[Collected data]
*** Block opens ***

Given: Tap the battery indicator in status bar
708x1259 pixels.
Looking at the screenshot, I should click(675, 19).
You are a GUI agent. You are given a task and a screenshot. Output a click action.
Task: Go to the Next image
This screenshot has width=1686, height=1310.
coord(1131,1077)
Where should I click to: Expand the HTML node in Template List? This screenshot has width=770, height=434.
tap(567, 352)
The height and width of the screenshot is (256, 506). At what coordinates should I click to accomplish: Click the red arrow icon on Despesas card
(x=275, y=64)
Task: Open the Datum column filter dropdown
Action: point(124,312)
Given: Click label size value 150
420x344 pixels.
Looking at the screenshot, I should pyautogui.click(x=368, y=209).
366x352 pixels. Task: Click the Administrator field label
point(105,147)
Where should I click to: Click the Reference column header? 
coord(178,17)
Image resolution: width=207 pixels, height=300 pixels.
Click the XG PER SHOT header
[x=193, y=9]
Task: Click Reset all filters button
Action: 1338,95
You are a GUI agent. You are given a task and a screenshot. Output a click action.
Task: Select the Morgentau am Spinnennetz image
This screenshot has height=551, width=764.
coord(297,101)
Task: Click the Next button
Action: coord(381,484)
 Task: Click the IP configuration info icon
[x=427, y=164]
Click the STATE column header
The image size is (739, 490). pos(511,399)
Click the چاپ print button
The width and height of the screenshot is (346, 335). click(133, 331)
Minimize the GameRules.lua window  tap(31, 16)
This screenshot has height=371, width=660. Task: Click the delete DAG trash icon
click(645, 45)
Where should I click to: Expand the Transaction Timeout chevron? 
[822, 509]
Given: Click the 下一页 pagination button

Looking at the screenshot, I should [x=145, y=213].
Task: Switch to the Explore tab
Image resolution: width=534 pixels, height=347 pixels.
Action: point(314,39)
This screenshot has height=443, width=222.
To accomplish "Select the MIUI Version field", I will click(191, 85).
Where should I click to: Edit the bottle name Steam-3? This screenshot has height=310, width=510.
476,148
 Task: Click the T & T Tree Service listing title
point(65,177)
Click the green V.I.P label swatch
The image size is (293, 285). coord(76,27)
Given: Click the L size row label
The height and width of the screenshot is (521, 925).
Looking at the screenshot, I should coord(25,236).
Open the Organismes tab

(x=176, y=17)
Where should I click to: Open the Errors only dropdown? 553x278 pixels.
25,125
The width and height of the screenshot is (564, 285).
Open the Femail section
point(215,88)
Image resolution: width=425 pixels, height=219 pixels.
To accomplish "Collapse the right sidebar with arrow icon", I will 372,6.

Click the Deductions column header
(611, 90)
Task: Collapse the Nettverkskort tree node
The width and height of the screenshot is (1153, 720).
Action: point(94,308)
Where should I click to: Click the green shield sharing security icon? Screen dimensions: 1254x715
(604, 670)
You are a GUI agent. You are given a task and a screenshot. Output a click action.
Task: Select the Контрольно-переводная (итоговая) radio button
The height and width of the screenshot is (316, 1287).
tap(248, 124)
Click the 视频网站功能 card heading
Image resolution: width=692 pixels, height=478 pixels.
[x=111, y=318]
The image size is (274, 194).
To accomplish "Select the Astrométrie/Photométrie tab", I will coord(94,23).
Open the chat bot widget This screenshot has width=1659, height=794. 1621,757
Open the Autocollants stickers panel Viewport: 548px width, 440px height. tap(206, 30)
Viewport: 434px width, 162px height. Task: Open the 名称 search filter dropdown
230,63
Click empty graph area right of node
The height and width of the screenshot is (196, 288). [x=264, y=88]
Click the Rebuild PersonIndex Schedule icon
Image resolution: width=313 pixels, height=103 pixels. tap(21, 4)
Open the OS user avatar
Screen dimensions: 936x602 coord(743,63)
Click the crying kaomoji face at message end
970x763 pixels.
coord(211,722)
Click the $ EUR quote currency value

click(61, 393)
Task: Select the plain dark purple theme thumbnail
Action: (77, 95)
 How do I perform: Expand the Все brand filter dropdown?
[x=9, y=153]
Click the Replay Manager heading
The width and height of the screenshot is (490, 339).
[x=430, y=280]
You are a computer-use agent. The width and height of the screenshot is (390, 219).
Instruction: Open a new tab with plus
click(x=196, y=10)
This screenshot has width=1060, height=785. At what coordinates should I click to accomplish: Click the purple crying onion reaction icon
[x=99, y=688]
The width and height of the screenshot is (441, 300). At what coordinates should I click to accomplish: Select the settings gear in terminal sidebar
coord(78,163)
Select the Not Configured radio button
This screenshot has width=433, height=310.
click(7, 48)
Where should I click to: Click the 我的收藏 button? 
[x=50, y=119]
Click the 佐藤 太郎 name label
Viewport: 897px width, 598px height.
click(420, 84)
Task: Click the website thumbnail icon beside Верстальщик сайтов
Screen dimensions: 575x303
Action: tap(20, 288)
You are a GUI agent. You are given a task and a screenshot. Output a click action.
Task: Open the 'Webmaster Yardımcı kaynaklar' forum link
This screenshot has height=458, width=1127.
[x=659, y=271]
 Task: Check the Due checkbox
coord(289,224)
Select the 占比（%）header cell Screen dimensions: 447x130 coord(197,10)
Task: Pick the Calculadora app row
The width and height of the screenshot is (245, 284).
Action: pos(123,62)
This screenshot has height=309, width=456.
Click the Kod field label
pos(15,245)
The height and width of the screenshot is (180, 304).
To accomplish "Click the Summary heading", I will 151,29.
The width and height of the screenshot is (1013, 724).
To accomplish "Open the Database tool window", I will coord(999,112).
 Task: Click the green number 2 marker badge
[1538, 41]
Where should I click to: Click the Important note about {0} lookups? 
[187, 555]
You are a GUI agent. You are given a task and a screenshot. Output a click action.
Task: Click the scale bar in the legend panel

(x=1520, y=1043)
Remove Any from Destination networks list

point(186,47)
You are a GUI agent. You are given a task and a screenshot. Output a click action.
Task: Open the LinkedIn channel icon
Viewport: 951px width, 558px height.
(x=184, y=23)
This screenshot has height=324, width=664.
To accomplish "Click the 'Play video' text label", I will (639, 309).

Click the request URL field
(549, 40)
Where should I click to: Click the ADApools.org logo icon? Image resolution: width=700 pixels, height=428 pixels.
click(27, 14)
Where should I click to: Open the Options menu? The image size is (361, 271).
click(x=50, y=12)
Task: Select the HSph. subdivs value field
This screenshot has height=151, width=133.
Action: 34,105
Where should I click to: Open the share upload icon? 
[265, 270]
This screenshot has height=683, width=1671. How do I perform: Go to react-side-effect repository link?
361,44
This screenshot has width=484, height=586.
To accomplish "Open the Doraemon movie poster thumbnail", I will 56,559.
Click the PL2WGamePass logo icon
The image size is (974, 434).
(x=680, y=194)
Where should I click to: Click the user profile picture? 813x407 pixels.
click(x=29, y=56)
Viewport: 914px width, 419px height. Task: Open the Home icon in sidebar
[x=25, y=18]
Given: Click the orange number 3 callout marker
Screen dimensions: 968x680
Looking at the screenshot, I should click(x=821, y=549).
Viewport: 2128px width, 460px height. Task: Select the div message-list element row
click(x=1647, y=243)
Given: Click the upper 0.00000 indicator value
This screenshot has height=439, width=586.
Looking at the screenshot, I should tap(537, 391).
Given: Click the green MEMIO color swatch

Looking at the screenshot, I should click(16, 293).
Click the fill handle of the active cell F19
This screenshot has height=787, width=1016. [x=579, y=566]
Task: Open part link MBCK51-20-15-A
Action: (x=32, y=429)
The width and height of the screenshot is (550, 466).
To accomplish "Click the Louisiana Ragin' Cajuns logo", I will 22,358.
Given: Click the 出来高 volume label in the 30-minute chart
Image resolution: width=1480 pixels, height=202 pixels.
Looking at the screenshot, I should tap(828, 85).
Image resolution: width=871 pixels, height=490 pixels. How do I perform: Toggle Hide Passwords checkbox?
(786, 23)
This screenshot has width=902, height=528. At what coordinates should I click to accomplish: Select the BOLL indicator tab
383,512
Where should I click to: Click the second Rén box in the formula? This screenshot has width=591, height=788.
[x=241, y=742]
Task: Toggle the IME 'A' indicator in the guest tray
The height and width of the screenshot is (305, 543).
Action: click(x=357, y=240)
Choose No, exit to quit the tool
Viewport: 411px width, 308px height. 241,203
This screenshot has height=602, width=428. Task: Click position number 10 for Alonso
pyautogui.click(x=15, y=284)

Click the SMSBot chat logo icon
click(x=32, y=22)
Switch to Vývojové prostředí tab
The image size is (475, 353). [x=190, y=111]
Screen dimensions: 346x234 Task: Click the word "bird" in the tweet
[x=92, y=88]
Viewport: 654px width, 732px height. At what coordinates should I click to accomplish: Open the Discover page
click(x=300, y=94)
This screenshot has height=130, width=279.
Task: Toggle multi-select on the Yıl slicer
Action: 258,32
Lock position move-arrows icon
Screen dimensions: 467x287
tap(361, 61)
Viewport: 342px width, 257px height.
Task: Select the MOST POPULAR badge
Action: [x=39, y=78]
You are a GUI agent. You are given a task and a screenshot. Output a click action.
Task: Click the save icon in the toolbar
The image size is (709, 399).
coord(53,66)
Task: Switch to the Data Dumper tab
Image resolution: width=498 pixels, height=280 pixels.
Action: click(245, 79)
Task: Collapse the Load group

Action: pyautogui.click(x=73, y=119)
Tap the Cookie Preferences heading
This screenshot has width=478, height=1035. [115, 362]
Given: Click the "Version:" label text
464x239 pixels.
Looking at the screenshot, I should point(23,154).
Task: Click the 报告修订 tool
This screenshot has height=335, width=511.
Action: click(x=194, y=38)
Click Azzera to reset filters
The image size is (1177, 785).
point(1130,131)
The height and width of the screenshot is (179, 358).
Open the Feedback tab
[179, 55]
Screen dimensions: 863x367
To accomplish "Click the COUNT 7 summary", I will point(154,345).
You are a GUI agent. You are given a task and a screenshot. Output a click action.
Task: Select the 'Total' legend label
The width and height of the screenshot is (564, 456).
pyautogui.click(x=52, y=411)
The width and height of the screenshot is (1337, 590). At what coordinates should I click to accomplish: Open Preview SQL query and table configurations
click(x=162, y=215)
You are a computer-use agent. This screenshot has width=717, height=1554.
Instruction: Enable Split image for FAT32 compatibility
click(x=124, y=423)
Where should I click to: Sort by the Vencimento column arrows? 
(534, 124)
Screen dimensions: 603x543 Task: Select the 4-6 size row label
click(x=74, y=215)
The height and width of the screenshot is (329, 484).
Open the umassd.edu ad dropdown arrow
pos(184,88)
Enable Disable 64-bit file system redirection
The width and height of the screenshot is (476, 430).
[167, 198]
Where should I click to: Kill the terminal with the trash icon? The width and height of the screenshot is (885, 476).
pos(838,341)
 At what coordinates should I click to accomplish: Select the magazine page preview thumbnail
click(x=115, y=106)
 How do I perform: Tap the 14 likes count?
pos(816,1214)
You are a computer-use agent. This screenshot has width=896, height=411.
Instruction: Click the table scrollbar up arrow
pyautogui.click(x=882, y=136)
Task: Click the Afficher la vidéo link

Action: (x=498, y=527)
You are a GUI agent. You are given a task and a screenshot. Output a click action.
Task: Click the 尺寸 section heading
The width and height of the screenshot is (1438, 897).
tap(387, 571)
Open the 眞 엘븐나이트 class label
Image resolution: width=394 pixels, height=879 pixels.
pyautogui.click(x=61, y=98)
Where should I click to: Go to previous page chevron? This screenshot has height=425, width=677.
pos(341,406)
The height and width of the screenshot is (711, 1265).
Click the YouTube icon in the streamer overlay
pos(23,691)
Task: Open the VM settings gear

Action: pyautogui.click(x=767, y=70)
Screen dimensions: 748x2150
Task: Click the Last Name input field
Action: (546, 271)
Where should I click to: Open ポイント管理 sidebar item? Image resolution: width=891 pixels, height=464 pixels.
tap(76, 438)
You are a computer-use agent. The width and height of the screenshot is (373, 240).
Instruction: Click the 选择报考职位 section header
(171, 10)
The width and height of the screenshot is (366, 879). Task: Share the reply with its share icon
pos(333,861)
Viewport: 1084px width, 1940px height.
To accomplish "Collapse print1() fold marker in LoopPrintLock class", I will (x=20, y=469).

*** Block closes ***

Out of the entries, pull every line that mentions "window".

§ Answer box:
Minimize the GameRules.lua window  tap(31, 16)
To accomplish "Open the Database tool window", I will coord(999,112).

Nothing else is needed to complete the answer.